Tego roku jego urodziny wypadały w piątek. Byli tak skupienia na nauce do sumów, że Ron sam zapomniał, że są jego urodziny. Harry mu o tym przypomniał, bo gdy Ron wyszedł z łazienki wyciągnął z kąta torebkę z prezentem.
— Wszystkiego najlepszego. — powiedział Harry. Ron wywrócił oczami i objął przyjaciela.
— Dzięki. — powiedział Ron — Prezent możesz sobie zachować...
— Dobry żart. — powiedział Harry dając mu prezent do ręki. Ron się uśmiechnął i położył torebkę na łóżku. Widział co jest w środku. Mnóstwo słodkości i zdjęcie w ramce, które Roselle i Syriusz zrobili im w wakacje na Grimmauld Place.
— Serio, dziękuję Harry. — powiedział Ron.
— Nie ma za co. — powiedział — Ej, słuchaj, nie masz nic przeciwko żeby przyszła Ines?
— Nie. — powiedział Ron — Już powiedziałem Hermionie, że może wziąć ze sobą Carsona. I tak będziemy tylko siedzieć. — stwierdził.
Lekcje tego dnia zleciały szybko. Po obiedzie dostał prezent od Hermiony. Dała mu koszulkę i chyba najlepszy prezent jaki mógł dostać - notatki z eliksirów. Od rodzeństwa niczego nie oczekiwał, bo rzadko sobie kupowali prezenty. Przyszły mu już kilka dni wcześniej paczki od Charliego i Josephine i od Billa i Scarlett. Ginny, Fred i George się złożyli i zrobili mu album ze zdjęciami odkąd tylko byli dziećmi. Ron musiał przyznać, że podobał mu się prezent od nich.
— Jeśli w tym roku ci się podoba to poczekaj aż coś wymyślimy na przyszły rok. — powiedział Fred klepiąc Rona po plecach.
Po południu aby uczcić urodziny Rona usiedli w ich dormitorium. Harry przyszedł z Ines, Hermiona z Jonah, a Ginny na szczęście oszczędziła Ronowi widoku jej całującej się z chłopakiem i przyszła sama. Ron pierwszy raz od tygodni miał trochę lepszy humor. W dodatku do dormitorium otwarły się drzwi i pojawiła się głowa Ophelii. Ron pewny, że chce tylko mu złożyć życzenia wyszedł do niej na zewnątrz.
— Cześć. — powiedział.
— Cześć. — powiedziała — Wszystkiego najlepszego. — dodała — Mam dla ciebie prezent.

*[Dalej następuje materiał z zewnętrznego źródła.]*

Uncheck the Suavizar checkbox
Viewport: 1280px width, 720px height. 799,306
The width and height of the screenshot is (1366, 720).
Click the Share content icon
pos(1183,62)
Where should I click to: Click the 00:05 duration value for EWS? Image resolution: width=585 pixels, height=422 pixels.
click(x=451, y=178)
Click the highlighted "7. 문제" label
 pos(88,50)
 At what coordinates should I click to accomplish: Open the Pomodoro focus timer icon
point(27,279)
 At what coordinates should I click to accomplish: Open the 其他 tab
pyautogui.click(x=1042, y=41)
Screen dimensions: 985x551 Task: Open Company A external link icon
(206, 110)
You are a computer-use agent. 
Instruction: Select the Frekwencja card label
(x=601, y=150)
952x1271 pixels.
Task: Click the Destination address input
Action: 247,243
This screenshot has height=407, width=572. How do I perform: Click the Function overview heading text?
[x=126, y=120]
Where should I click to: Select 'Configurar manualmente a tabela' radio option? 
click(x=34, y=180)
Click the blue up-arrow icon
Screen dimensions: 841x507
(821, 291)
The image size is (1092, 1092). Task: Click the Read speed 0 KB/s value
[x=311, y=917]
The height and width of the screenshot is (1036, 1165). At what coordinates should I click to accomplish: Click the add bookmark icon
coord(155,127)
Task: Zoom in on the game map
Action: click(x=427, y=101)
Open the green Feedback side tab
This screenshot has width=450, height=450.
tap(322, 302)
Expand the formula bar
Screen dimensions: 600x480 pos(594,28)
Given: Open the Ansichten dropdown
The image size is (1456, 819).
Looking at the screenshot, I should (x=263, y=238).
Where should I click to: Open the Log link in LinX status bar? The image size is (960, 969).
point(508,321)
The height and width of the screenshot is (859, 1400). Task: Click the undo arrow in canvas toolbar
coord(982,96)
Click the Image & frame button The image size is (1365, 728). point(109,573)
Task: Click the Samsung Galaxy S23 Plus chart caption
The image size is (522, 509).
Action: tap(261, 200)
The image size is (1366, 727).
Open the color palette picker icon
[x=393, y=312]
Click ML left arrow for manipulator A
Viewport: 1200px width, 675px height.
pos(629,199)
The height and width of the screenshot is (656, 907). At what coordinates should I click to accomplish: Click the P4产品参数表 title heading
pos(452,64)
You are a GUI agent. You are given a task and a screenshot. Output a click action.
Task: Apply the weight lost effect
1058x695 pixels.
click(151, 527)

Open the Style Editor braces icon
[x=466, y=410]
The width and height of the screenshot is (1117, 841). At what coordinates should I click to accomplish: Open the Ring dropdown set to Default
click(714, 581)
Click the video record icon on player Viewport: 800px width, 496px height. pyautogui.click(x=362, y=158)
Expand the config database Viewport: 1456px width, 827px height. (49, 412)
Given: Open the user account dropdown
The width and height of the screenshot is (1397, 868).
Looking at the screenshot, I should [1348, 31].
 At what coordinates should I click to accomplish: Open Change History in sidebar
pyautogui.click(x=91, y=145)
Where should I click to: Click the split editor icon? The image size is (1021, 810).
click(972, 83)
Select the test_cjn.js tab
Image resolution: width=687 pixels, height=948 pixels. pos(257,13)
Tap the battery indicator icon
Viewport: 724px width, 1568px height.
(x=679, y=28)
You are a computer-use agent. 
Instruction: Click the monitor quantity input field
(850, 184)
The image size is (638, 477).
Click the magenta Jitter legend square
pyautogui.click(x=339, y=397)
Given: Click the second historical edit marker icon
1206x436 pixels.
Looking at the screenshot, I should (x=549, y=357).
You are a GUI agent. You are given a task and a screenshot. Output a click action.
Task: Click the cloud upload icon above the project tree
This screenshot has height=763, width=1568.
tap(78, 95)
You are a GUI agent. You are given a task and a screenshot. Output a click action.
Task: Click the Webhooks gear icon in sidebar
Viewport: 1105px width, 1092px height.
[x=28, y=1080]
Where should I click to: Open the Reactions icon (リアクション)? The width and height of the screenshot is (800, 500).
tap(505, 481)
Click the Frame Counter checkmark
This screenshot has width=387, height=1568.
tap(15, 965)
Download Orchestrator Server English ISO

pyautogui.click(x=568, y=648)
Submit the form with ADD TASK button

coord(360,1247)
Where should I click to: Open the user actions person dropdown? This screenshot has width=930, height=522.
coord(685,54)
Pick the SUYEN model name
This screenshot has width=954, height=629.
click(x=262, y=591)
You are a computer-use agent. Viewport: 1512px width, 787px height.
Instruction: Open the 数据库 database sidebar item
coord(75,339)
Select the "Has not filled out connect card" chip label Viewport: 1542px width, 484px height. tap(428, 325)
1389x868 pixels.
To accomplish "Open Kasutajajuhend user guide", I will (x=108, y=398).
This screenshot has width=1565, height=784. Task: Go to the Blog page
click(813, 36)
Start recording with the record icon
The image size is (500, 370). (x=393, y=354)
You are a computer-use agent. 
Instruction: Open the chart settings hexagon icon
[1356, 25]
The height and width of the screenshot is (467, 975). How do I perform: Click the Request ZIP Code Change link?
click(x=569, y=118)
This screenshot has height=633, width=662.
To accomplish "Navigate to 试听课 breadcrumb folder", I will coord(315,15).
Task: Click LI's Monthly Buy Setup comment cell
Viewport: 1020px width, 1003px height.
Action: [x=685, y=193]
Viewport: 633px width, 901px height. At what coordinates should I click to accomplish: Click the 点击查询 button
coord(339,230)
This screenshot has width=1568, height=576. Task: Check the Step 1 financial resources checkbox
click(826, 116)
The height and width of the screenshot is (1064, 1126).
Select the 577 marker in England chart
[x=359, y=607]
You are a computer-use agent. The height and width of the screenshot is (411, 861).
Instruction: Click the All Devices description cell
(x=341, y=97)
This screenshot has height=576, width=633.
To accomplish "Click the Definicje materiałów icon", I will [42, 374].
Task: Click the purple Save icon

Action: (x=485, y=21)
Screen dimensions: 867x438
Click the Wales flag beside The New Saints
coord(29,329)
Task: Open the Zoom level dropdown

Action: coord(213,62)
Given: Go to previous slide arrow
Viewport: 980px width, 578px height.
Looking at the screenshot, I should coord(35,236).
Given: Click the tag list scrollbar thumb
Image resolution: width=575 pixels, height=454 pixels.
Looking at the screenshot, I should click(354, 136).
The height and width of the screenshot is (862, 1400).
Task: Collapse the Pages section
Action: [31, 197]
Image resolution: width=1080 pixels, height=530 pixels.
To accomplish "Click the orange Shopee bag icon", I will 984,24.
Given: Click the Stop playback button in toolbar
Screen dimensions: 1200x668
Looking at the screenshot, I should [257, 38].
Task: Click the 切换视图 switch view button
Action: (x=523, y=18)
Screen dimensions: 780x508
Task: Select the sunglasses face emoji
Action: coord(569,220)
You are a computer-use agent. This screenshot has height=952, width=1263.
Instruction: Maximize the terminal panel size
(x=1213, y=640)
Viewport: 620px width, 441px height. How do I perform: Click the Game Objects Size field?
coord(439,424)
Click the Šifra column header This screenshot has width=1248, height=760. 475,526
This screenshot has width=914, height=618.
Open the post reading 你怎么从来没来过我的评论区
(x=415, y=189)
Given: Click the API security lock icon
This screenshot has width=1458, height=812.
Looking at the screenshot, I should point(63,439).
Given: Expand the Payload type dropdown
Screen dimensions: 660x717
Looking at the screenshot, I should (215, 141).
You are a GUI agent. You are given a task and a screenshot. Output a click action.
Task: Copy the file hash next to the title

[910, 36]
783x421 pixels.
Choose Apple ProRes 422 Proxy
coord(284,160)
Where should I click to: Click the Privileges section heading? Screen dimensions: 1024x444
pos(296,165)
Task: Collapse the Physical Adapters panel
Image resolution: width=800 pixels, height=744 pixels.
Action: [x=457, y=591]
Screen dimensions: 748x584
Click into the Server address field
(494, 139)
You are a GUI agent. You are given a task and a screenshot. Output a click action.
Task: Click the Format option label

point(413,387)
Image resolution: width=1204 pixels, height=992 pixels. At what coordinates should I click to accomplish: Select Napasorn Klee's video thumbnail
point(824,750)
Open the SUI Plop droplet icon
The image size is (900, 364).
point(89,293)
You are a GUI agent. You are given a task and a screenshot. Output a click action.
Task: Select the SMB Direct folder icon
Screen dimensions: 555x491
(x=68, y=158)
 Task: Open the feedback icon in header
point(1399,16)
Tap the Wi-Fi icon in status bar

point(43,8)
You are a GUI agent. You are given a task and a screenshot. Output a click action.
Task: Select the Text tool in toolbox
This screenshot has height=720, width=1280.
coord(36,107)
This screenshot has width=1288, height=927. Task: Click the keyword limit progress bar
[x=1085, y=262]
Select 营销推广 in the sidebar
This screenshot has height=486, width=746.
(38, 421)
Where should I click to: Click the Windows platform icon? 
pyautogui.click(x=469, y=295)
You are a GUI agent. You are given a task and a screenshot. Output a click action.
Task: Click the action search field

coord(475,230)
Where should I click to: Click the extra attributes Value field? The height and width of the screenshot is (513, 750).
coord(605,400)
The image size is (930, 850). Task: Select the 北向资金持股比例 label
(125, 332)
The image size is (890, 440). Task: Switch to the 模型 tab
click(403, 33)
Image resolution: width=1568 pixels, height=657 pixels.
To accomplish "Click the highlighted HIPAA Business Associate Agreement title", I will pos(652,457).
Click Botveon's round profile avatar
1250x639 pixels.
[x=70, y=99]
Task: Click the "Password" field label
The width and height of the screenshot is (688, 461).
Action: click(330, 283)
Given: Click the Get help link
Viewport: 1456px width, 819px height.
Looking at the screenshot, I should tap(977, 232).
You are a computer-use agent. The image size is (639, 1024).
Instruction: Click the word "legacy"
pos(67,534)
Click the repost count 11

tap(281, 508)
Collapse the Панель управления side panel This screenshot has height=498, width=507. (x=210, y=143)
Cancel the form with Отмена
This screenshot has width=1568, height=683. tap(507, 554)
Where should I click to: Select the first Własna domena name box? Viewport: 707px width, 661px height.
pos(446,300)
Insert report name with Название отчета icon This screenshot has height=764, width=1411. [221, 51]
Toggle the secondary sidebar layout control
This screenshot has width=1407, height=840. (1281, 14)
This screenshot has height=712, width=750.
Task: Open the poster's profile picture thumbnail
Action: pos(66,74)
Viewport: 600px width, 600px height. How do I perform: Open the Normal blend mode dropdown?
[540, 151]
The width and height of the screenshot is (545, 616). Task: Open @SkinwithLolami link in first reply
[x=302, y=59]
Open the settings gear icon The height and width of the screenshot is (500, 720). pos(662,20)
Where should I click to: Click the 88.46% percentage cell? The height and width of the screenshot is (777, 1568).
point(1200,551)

— Nie musiałaś... dziękuję. — powiedział trzymając pudełko w dłoni. Ophelia go przytuliła. Ron zacisnął wargi. Serce zaczęło mu mocniej bić — Chcesz wejść?
— Tak, pewnie. — powiedziała uśmiechając się. Ron wszedł do dormitorium za Ophelią i posłał Harry'emu spojrzenie. Zrobiło się trochę niezręcznie. Wszyscy tam wiedzieli co Ron czuje do Ophelii. Ginny spojrzała na nią jakby zamierzała zamordować ją wzrokiem. Ron usiadł obok niej i szturchnął ją łokciem. Nie pomogło, bo gdy tylko blondynka się odzywała Ginny wywracała oczami albo rzucała niemiły komentarz, a Ronowi robiło się coraz bardziej wstyd.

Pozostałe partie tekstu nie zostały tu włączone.